Quelques heures avant de mourir, alors que les jeunes commençaient à se masser sous les fenêtres de ses appartements, il aurait dit : "Je suis allé les chercher. Ils sont venus. Je les remercie." Saint Jean de la Croix disait : "Là où il n'y a pas d'amour, mettez de l'amour et vous récolterez de l'amour." N'est-ce pas ce qui s'est passé dans cette extraordinaire aventure de Jean-Paul II avec les jeunes tout au long de son pontificat ?

Jean-Paul II est venu témoigner de l'amour du Christ et de la miséricorde du Père à tous les pays qui ont bien voulu l'accueillir.

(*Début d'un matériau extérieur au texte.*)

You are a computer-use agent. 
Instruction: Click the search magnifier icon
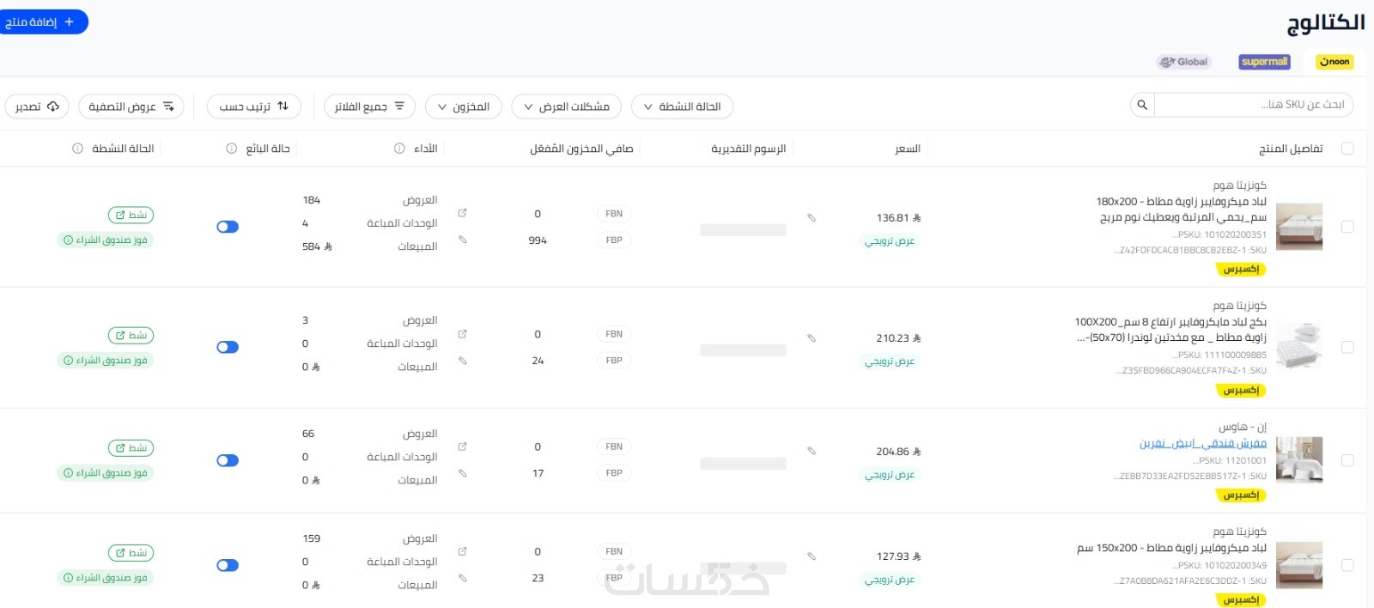point(1142,105)
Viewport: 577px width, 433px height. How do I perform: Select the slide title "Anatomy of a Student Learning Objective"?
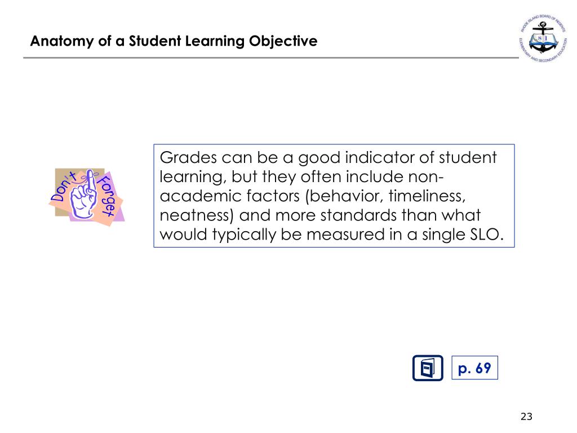(174, 41)
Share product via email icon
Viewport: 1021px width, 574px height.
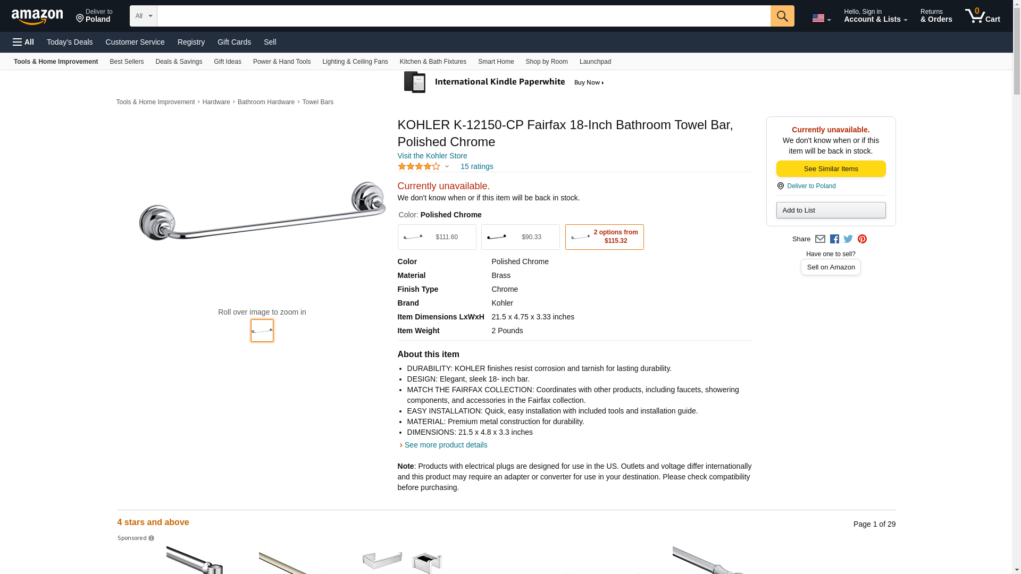pos(820,239)
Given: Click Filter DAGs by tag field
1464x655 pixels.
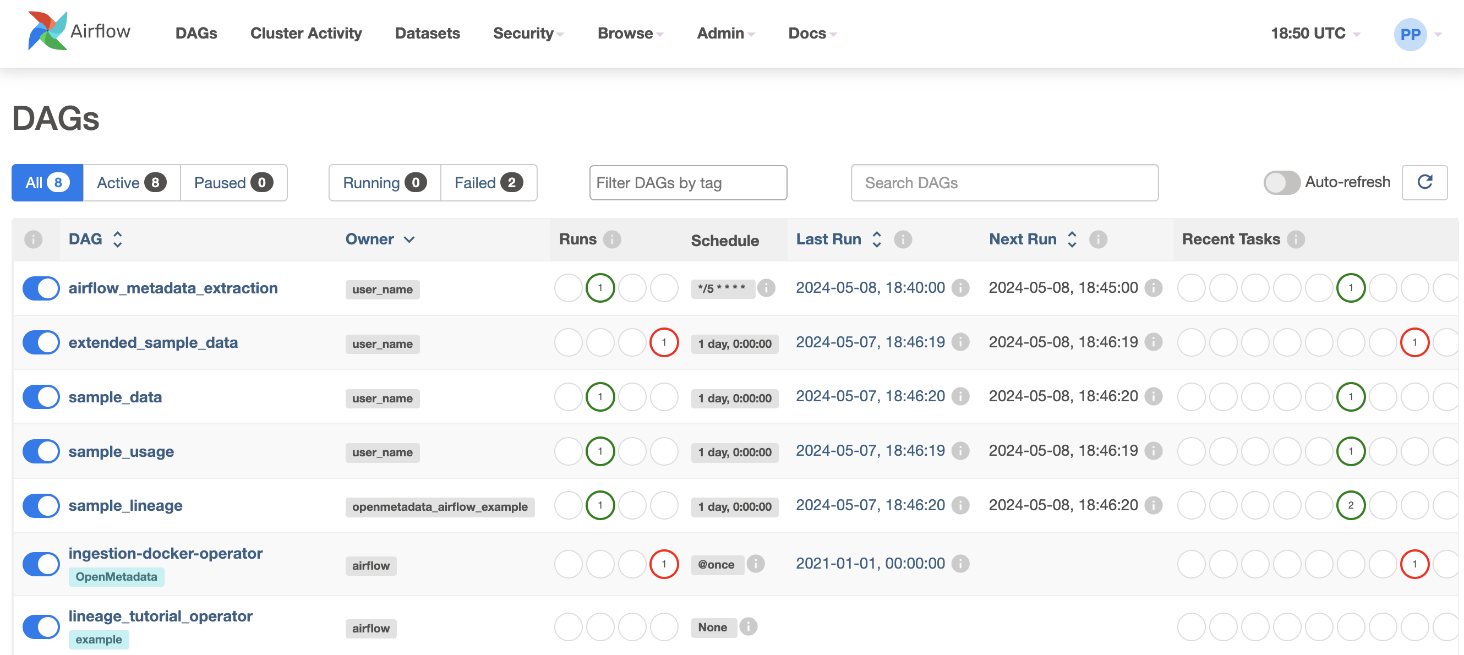Looking at the screenshot, I should [688, 181].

Aujourd'hui l'émotion qui anime toutes ces foules témoigne que le message a été reçu et que l'amour appelle l'amour.

* Le père Éric Iborra est aumônier à l'hôpital de la Pitié-Salpêtrière, Paris.

Notes

(1) "L'homme a été fait pour la vie, tandis que la mort n'était pas prévue dans le projet initial de Dieu, mais elle est intervenue à la suite du péché, fruit de ‘l'envie du diable'. On comprend donc pourquoi, devant cette réalité de ténèbres, l'homme réagit et se rebelle. [...] Quoique d'un point de vue biologique la mort soit compréhensible par la raison, il n'est pas possible de la vivre de manière ‘naturelle'. Elle est contraire à l'instinct le plus profond de l'homme" (Lettre aux personnes âgées, n. 4).

(2) Attitude à distinguer de l'euthanasie et qui consiste à renoncer à l'acharnement thérapeutique : "Il faut rappeler que la loi morale permet de renoncer à ce qu'on appelle ‘acharnement thérapeutique' et qu'elle réclame seulement les soins qui entrent dans les exigences normales de l'assistance médicale, laquelle est surtout destinée, dans les maladies incurables, à alléger la douleur" (Lettre aux personnes âgées, n. 9). Bref, ce qui a justement été mis en place dans les appartements pontificaux.

(3) On ne peut s'empêcher de se rappeler le " passage " de ce grand ami de Jean-Paul II, le Pr. Jérôme Lejeune, intervenue un matin de Pâques.